Pascual sustenta que, embora os militares “não declarem suas intenções até o último momento”, é “improvável” que eles abandonem Maduro “por causa dos interesses que as lideranças têm nas áreas de petróleo e mineração”.
Para quebrar esse apoio, Guaidó, o chefe do Parlamento, está promovendo uma lei de anistia para membros das Forças Armadas que renegarem o regime de Maduro, exceto no caso de crimes contra a humanidade.
Apesar disso, quase um mês depois de lançar a proposta, não houve deserção nos altos escalões do Exército, à exceção de um solitário general , entre mais de 600. Documentos revelam que o governo luta para contê-las, mas pouco se sabe a este respeito. Segundo León, a proposta da Assembleia Nacional é vista com descrédito e como vaga de mais.

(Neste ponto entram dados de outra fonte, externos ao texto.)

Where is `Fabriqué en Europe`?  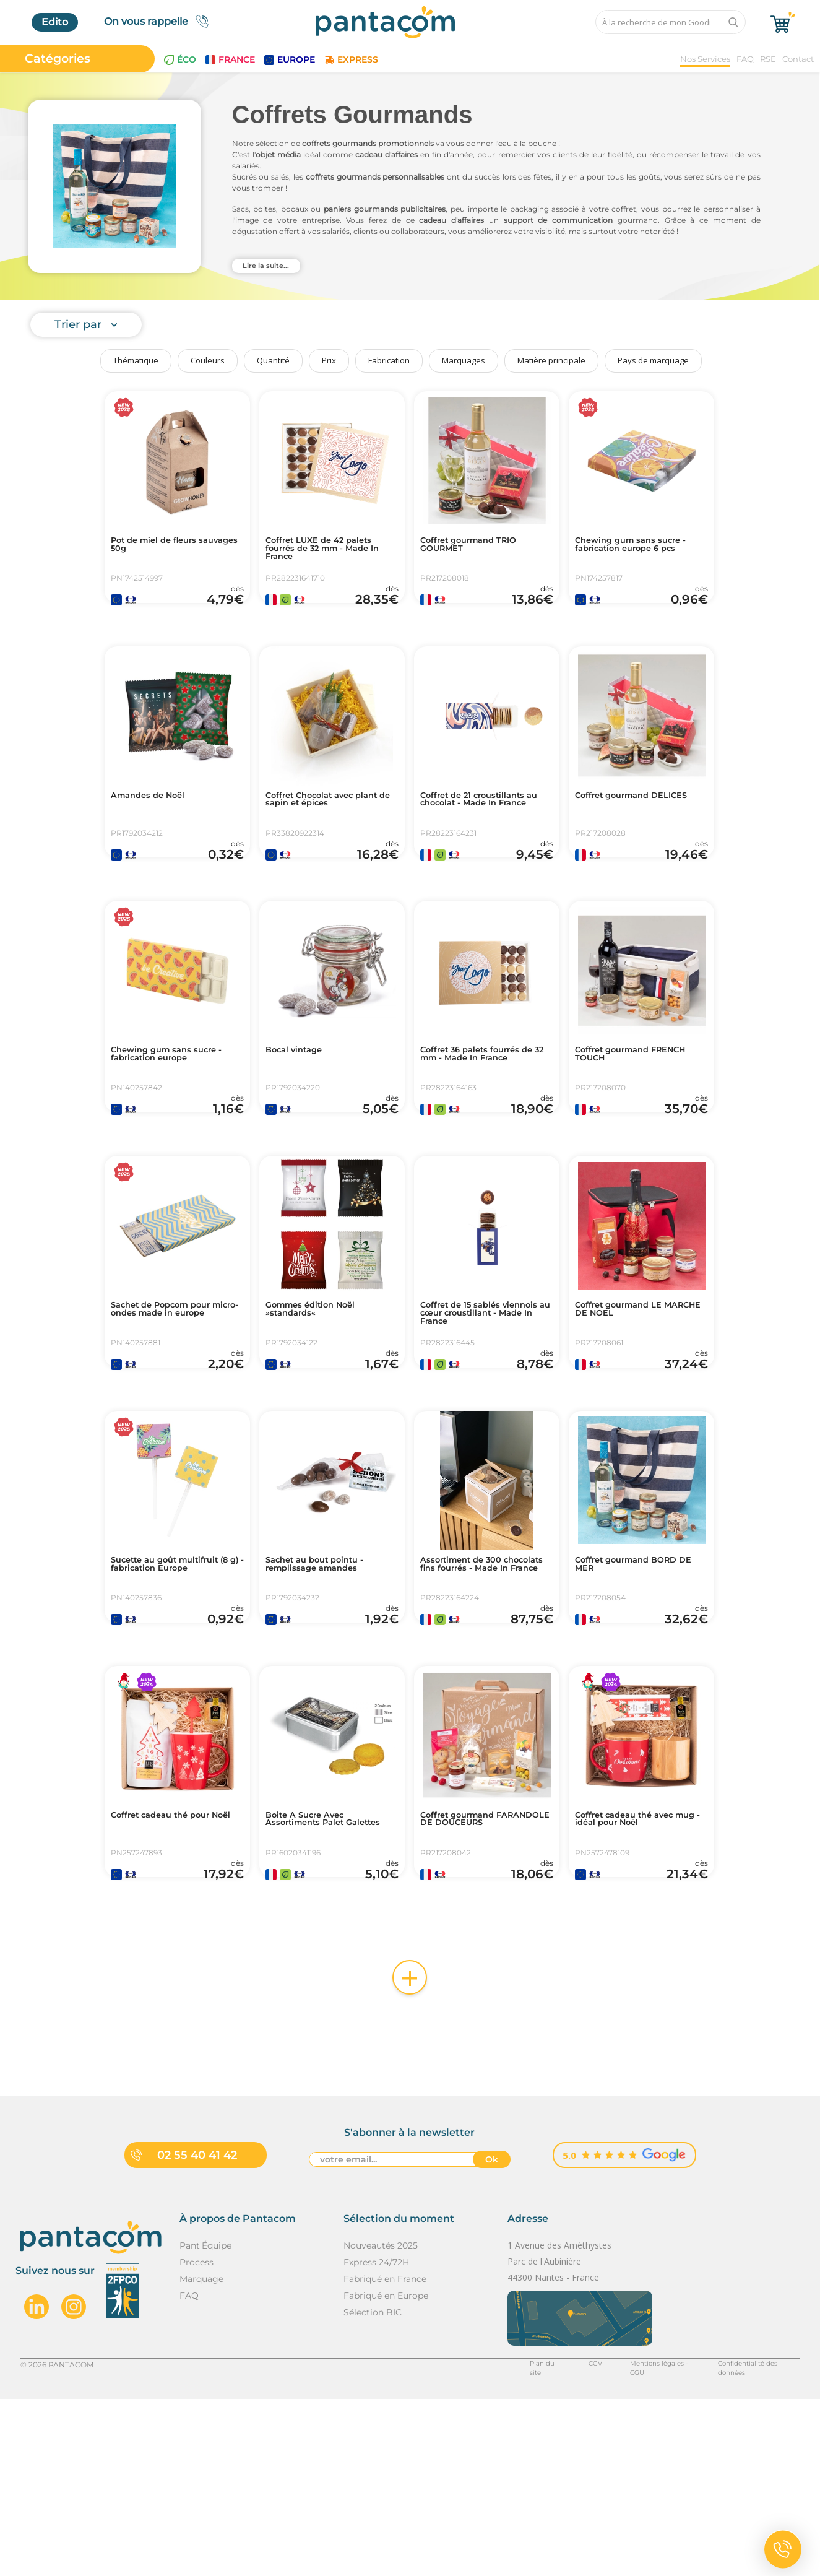 Fabriqué en Europe is located at coordinates (385, 2472).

— Uma implosão ocorre quando os atores percebem que receberam alguma garantia para a sua proteção, patrimônio e liberdade — afirmou ele, acrescentando que isto ainda está “em estado germinal” e que a oferta ainda é vaga. — O setor militar precisa de uma negociação cara-a-cara, de um acordo com nome e sobrenome, um fiador internacional e, provavelmente, do perdão constitucionalizado.
Endurecimento
Maduro poderia se entrincheirar e fechar fileiras ao “estilo cubano”, diz Ayuso, com “conseqüências muito dolorosas” para uma população devastada pela escassez de itens básicos de vida e pela hiperinflação, que o FMI projeta em 10.000.000% para este ano.
O país, que obtém 96% de suas receitas do petróleo, deve procurar mercados para cerca de 500 mil barris diários que está exportando para os Estados Unidos, metade de sua produção e 75% de seu fluxo de caixa.
— Este é um cenário terrível, porque não resolve o problema e piora o país — diz León.
Além disso, em sua nova fase, a repressão contra adversários seria aberta e mais dura, “a caminho de um governo militar puro e duro”, afirma Ayuso.